本記事では、既存のプロジェクトにXcode Cloudを導入する方法を紹介する。
検証環境
本記事で使った環境は以下の通りだ。
- Xcode 16.2 (16C5032a)
- macOS Sequoia 15.3 (24D60)
- GitHubをソースコード管理に使用
Xcode Cloudを利用するための準備
Xcode Cloudを使うには、以下の準備が必要となる。
- Apple Developer Programへの登録
- Xcode Cloudを利用するには、Apple Developer Programに登録している必要がある。
- Xcodeの最新版をインストール
- Xcode Cloudの最新機能を利用するために、Xcodeの最新版をインストールしておく。
- パッケージマネージャーをSPMへ移行済み
- Xcode CloudではSPMの使用が推奨されている。CocoaPodsも利用可能だが、追加の設定が必要になるため、可能な限りSPMへ移行することを推奨する。
Xcode Cloudの設定手順
1. Xcode Cloudをプロジェクトで有効化する
Xcodeを開いてプロジェクトを開く。Xcode Cloudボタンをクリックし、「Get Started...」ボタンをクリックする。
ビルドしたいターゲットを選択し、「Next」ボタンをクリックする。
2. ワークフローの作成
ワークフローの作成ダイアログが表示される。編集はあとからでも可能なため、ここでは「Next」ボタンをクリックする。
ワークフローの名前、タイプ(ビルド、テスト、App Store Connectへのアップロード)、トリガーイベントや、ビルド環境(Xcodeのバージョン)などを必要に応じて編集できる。
3. ソースコード管理の確認
次に、GitHub(または他のGitサービス)とXcode Cloudを連携し、pushが発生した際にXcode Cloudが検出できるようにする。

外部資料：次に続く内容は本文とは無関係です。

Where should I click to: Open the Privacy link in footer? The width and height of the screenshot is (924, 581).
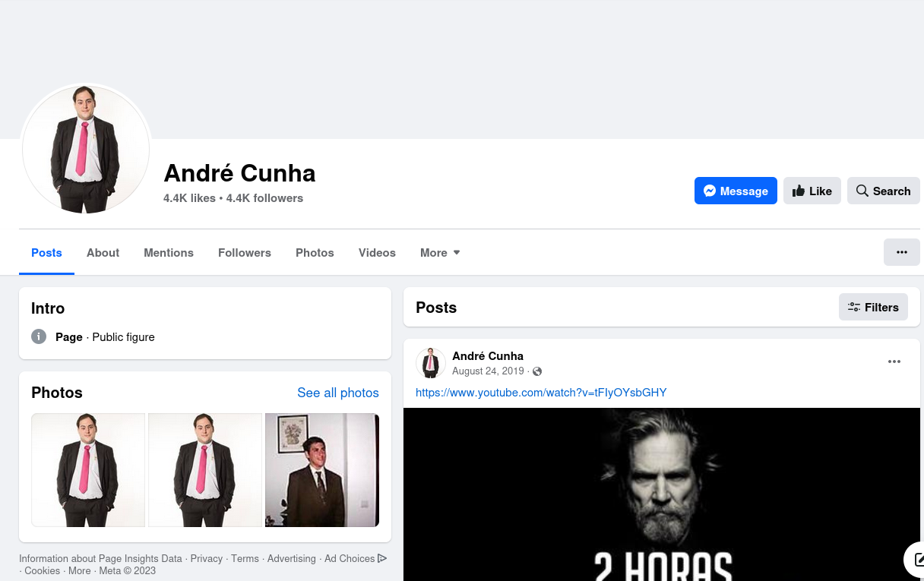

「Grant Access...」ボタンをクリックする。
App Store Connectの「Xcode CloudをGitHubに接続する」ページに遷移するので、「GitHubでステップ2を完了」ボタンをクリックする。
GitHubに遷移してログインし、「Select Repositories」をクリックして、Xcode Cloudでビルドしたいリポジトリを追加する。その後「Save」ボタンをクリックする。
Xcode CloudからGitHubにアクセスできるようになったら、「Xcodeで続ける」ボタンをクリックしてXcodeに戻る。
Xcode CloudからGitHubへの権限が得られたので、「Next」ボタンをクリックする。
これでXcode Cloudによるビルドの設定は完了だ。
ビルドの実行
ビルドをトリガーする
ワークフローの設定が完了した。「Start Build」ボタンをクリックすると、Xcode Cloud上でビルドが開始される。
一発でビルドが成功することは稀だ。試行錯誤しながら設定を調整していこう。
ビルド結果の確認
ビルドが完了すると、Xcode内のXcode Cloudパネルで結果を確認できる。成功したビルド、失敗したビルド、テストの結果などが表示される。
まとめ
これでXcode Cloudによるビルドの設定は完了だ。Xcode上からビルドの成否や発生しているワーニングの件数などを簡単に確認できるようになった。
次のステップとして、ワークフローの最適化やテストの自動化を進めることで、より効率的なCI/CD環境を構築できる。また、TestFlightでの配布プロセスを自動化することで、リリースの効率を向上させることができる。